After locating the line that contains "Task: Open the Disclaimer link" in the data below, set down exactly that line and each one after it through the line that contains "597x398 pixels.", and nothing more.

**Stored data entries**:
______________________________
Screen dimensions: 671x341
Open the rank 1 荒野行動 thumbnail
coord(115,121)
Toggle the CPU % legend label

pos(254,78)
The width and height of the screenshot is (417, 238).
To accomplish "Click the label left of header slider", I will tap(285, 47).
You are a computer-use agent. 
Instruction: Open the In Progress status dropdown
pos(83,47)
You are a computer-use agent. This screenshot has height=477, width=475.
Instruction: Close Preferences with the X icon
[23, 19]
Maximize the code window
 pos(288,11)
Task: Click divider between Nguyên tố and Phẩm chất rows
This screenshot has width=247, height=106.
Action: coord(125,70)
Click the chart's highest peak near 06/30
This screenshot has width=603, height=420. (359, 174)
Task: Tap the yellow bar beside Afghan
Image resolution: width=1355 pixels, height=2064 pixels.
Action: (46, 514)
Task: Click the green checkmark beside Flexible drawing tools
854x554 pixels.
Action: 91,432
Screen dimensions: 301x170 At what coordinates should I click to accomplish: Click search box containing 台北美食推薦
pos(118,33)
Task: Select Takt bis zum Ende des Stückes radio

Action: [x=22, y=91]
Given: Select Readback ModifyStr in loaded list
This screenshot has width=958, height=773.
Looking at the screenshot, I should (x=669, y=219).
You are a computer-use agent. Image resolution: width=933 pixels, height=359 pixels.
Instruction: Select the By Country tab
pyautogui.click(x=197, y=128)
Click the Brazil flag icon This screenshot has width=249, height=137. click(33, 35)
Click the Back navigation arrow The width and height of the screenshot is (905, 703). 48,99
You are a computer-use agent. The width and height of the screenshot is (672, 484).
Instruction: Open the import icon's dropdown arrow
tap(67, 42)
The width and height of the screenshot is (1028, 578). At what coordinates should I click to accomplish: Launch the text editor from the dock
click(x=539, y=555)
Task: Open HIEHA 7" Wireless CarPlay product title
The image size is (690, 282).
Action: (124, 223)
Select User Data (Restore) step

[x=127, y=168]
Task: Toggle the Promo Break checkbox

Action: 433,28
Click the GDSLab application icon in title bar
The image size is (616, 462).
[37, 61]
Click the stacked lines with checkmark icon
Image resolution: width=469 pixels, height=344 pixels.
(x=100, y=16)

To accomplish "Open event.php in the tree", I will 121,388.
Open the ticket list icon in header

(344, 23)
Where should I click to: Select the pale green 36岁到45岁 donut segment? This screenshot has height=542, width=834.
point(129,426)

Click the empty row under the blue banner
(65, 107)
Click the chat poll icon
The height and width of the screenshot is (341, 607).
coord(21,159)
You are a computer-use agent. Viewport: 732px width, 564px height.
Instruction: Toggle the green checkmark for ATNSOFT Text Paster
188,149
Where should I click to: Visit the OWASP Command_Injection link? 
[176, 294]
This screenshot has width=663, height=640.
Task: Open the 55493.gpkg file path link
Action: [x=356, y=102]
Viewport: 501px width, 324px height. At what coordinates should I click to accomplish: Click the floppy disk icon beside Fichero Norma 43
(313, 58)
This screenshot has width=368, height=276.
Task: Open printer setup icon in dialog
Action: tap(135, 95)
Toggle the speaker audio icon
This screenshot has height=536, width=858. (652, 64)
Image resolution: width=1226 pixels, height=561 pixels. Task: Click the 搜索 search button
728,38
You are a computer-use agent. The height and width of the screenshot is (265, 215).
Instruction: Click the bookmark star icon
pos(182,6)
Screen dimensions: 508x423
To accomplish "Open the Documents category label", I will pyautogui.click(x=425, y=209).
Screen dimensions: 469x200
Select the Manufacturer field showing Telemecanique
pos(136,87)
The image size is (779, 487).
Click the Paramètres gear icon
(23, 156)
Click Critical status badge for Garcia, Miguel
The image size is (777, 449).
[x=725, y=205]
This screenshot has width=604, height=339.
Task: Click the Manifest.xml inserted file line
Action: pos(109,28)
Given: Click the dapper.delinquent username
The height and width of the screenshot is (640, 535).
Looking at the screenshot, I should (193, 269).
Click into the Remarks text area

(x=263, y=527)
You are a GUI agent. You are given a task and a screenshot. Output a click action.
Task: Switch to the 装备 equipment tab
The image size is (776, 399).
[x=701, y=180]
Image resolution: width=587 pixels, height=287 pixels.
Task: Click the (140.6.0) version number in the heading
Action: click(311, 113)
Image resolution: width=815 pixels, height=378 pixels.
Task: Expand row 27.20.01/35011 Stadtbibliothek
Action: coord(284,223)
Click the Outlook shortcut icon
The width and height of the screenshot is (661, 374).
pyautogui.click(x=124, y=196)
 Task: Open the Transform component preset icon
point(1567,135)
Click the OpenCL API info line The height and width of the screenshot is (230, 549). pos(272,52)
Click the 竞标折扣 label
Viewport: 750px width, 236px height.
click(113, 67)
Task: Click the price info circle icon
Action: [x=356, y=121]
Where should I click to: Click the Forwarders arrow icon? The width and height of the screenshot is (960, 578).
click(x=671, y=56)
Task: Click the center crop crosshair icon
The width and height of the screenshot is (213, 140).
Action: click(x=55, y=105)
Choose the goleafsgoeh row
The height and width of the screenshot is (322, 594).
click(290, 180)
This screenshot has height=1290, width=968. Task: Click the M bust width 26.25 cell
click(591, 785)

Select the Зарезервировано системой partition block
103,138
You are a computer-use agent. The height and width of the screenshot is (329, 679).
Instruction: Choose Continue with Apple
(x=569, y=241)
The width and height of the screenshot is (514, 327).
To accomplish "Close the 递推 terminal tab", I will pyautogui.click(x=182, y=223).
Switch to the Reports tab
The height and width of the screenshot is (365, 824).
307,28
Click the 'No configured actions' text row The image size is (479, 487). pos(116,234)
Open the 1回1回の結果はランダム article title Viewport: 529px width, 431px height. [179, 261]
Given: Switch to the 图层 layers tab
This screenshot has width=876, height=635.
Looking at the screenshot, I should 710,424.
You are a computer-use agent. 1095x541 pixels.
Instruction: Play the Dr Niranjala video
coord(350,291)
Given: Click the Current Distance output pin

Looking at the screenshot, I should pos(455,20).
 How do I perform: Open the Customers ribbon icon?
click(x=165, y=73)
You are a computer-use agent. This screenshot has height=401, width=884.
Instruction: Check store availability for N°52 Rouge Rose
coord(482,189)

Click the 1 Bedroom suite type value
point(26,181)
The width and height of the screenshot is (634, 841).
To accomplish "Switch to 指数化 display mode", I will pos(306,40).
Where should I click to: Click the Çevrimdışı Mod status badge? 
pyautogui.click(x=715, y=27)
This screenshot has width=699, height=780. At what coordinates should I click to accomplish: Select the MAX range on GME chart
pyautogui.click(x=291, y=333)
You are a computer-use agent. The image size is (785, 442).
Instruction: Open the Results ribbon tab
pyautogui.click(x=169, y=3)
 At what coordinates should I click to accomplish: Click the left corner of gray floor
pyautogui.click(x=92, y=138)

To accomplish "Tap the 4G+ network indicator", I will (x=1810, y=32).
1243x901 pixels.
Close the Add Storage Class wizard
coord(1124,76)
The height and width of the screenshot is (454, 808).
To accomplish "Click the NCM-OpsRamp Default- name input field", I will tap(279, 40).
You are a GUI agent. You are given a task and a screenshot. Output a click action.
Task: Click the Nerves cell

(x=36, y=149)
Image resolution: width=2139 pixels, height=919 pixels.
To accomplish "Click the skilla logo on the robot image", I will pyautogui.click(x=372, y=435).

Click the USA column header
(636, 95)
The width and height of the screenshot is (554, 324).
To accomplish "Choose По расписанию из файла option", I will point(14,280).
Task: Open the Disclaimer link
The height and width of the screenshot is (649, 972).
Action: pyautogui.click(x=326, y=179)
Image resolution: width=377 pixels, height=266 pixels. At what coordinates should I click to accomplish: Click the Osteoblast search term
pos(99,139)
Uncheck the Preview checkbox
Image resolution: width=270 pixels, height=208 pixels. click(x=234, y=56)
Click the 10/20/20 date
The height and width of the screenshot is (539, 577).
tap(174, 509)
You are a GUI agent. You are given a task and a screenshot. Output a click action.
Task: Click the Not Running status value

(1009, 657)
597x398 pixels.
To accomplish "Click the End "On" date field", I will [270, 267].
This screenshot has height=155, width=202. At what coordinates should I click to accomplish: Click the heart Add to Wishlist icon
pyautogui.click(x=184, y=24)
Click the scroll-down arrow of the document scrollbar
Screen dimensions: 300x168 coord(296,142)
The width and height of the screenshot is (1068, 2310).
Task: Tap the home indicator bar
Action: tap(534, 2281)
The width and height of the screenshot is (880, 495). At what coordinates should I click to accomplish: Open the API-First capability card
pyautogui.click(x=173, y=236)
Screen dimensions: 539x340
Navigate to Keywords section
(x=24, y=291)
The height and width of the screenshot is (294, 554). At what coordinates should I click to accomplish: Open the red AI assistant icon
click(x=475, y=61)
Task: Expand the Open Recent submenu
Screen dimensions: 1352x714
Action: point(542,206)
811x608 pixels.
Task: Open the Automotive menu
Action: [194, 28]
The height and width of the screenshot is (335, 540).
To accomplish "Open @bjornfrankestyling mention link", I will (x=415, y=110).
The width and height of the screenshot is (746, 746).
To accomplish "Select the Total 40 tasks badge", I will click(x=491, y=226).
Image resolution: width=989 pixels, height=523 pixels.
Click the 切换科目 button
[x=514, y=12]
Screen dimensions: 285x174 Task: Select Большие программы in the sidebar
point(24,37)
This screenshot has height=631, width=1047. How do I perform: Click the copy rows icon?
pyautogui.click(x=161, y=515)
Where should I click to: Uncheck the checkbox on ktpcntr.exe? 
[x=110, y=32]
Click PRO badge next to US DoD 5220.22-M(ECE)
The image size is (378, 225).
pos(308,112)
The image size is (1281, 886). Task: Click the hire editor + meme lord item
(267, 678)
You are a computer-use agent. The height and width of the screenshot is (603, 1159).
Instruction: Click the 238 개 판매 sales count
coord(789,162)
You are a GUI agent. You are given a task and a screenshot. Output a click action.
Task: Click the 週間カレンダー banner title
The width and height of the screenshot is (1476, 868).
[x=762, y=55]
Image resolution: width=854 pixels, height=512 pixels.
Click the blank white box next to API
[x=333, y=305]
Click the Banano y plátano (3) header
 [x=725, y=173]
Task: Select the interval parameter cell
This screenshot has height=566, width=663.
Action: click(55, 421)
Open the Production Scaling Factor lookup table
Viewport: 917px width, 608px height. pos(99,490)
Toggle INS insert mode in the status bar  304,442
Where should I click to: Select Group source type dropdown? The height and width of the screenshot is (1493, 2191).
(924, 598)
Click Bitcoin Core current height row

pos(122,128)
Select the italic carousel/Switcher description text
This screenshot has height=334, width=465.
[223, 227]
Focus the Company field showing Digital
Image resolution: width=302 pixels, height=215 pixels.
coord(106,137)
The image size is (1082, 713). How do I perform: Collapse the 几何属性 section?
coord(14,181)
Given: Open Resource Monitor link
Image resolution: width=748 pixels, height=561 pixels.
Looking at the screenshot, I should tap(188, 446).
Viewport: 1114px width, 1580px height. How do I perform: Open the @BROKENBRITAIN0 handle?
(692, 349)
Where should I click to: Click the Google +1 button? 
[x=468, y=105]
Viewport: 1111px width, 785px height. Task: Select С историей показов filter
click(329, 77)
______________________________
**Exercise output**:
Task: Open the Disclaimer link
The height and width of the screenshot is (649, 972).
Action: pyautogui.click(x=326, y=179)
Image resolution: width=377 pixels, height=266 pixels. At what coordinates should I click to accomplish: Click the Osteoblast search term
pos(99,139)
Uncheck the Preview checkbox
Image resolution: width=270 pixels, height=208 pixels. click(x=234, y=56)
Click the 10/20/20 date
The height and width of the screenshot is (539, 577).
tap(174, 509)
You are a GUI agent. You are given a task and a screenshot. Output a click action.
Task: Click the Not Running status value

(1009, 657)
597x398 pixels.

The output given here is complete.